(Bloomberg) -- The U.K.’s main opposition Labour Party took another step toward formally opposing Brexit, as the trades unions that fund it and help set its policy agreed to back a second referendum.
In a decision on Monday, union chiefs said Labour’s policy must be to put any Brexit deal back to voters to approve -- and that the party must oppose leaving the European Union on any terms negotiated by Britain’s ruling Conservative government.
The development opens the door to Labour campaigning to keep Britain inside the EU in another referendum that could reverse the result of the 2016 Brexit vote.
Labour members of Parliament who oppose Brexit welcomed the move, and urged the party to complete the journey. “It is a step forward,” Labour MP Bridget Phillipson said in an emailed statement.
“If we fail to vigorously demand such a People’s Vote it will only hinder our efforts to reconnect with millions of voters and hundreds of thousands of members who feel deeply let down by our party over Brexit. They just want to know -- without ‘ifs or buts’ -- that we will give them the final say and campaign to stay in the EU.”
The government -- and both candidates to succeed Prime Minister Theresa May -- oppose a second referendum. But senior politicians in the government and the opposition have argued that a new plebiscite may be the only way to break the deadlock. Britain’s Parliament has rejected the proposed EU exit deal, and also voted against leaving without a deal.
Although Labour campaigned against Brexit in the 2016 referendum, it said afterward that it accepted the result, and fought the 2017 election on a policy of leaving the EU. Since then the party’s leader, Jeremy Corbyn, a lifelong euroskeptic has been forced to shift his position repeatedly, under pressure to oppose the government’s plans.
The pressure has come not just from activists and members of Parliament but from voters. Although Labour beat expectations in the 2017 election to rob May of her majority, it has since sunk in the polls, and it is now in a four-way tie with the Conservatives, the Liberal Democrats and the new insurgent Brexit Party.
In European elections in May, Labour came third, behind the Liberal Democrats and the Brexit Party, a damaging blow to the main opposition at a time when the government is in chaos. It was a sign that Corbyn’s attempt to avoid talking about Brexit was hurting Labour with the electorate.
The Labour Party did not immediately respond to the unions’ announcement and the position is not yet officially Labour’s policy.

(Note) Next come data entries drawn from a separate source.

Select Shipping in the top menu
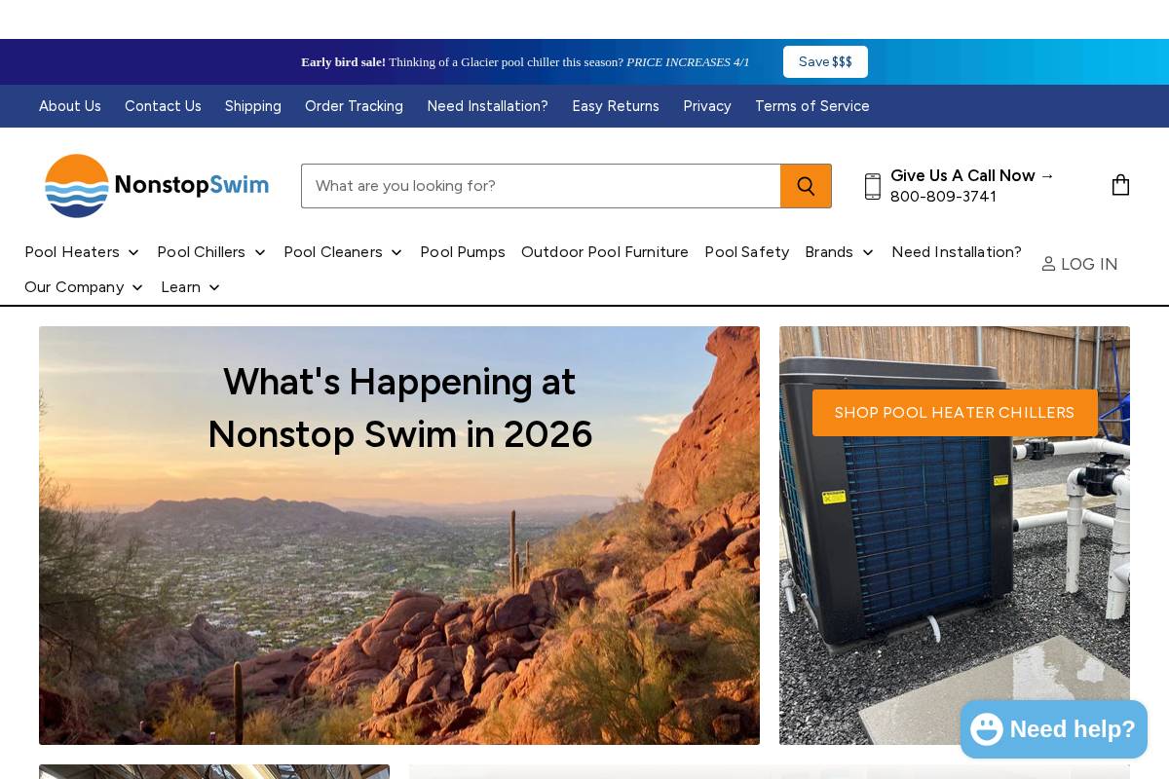 252,106
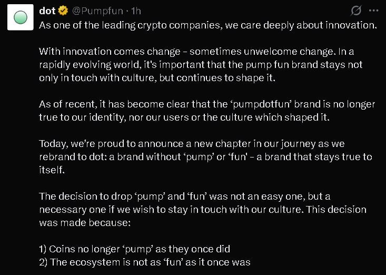Click reason 1 about coins no longer pumping
The height and width of the screenshot is (275, 386).
pos(134,249)
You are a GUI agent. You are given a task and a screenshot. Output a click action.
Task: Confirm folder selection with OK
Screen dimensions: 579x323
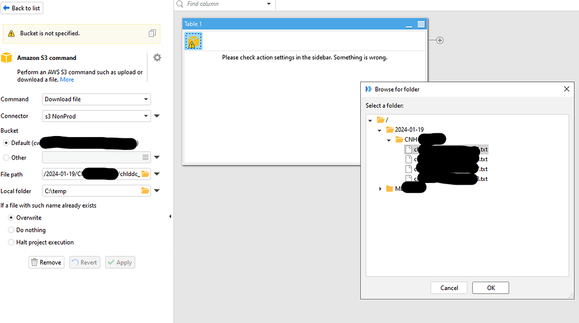tap(490, 287)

Some Labour MPs representing pro-Brexit districts support leaving the EU.
But a person familiar with Corbyn’s thinking said he had been looking for a policy the entire party could unite around. That suggests the union move may be one he can live with.
Corbyn needs a plan that can bring his divided party together. He has had a poor relationship with Labour MPs since he became leader in 2015. The following year they responded to the Brexit referendum result, which they blamed on his unenthusiastic campaigning for Remain, by trying to remove him.

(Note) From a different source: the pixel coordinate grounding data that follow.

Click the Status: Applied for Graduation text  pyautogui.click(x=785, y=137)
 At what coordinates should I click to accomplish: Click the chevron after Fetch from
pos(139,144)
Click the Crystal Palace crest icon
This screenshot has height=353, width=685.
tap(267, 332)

Since that attempt failed, there has been a stalemate, in which Corbyn is backed by activists but resisted by MPs.
While a shift on Brexit will allay some of the internal party concerns over Corbyn’s leadership, there are many other areas where Labour MPs also have severe criticisms.

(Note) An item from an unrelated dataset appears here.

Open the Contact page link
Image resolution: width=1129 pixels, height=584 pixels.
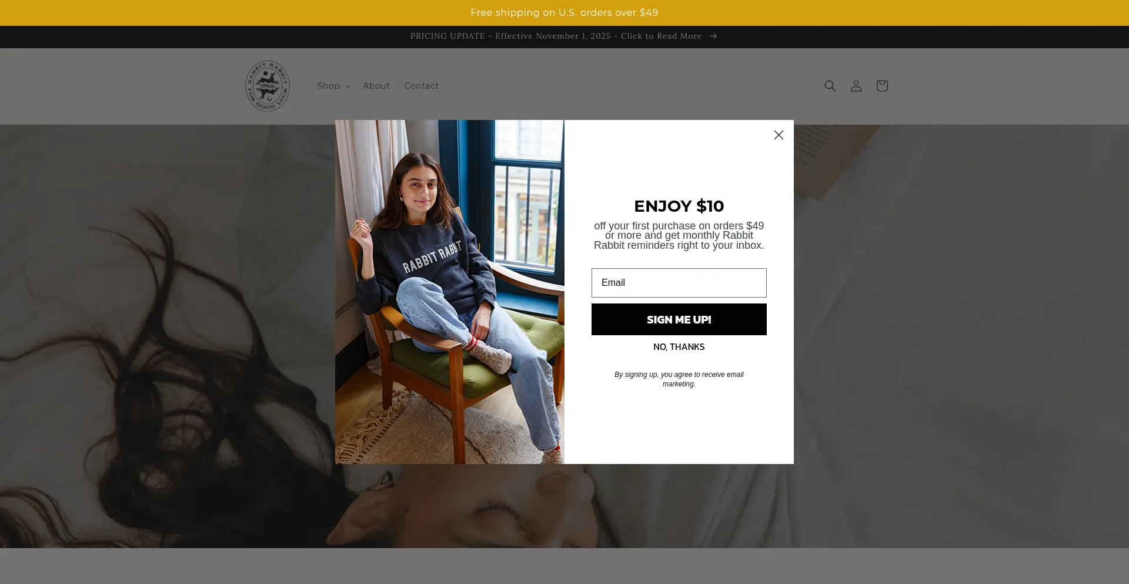[422, 86]
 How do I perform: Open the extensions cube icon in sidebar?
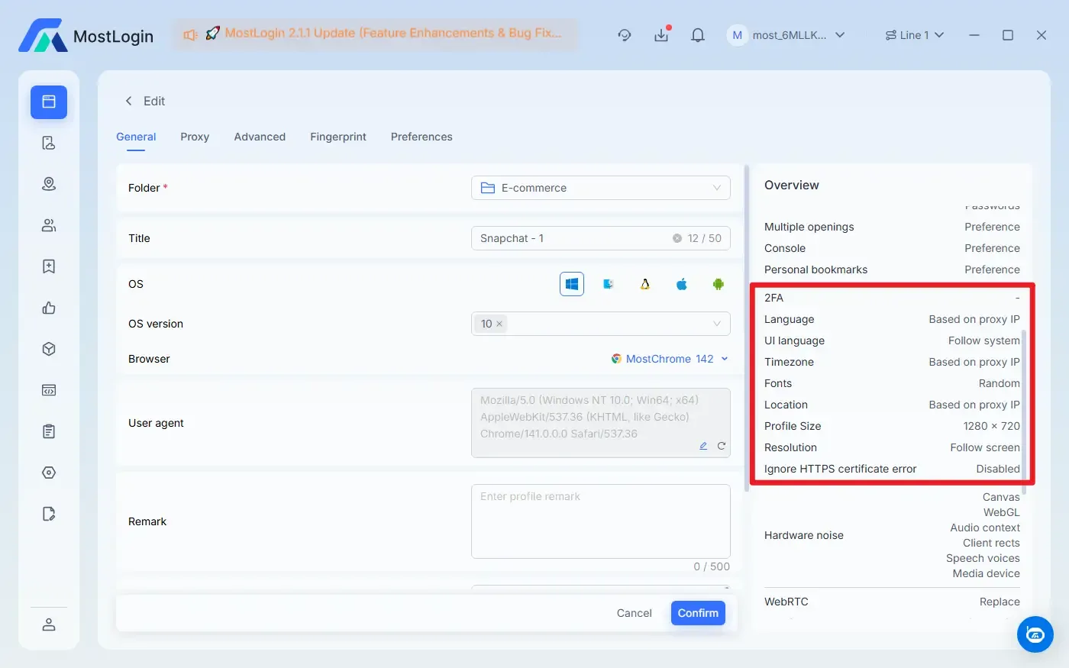pos(48,348)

He has repeatedly been forced to deny that he’s anti-Semitic, and in May the U.K.’s Equality and Human Rights Commission announced it was investigating whether Labour had “discriminated against, harassed or victimized people because they are Jewish.”
And the party has initiated a process of forcing its MPs to say whether they want to be candidates at the next election, something that some fear is a prelude to pushing them out in favor of candidates whose political beliefs are closer to Corbyn’s.
There are signs that time could be running out for the Labour leader. In recent months, even those around Corbyn have expressed doubts about his leadership of the party.
Home affairs spokeswoman Diane Abbott, a long-time ally, said on Twitter that she was “beginning to worry” about Labour’s Brexit position. On Sunday, Labour’s Treasury spokesman John McDonnell, Corbyn’s closest ally in politics, did not deny that he had privately described the party’s Brexit policy as “a slow-moving car crash.”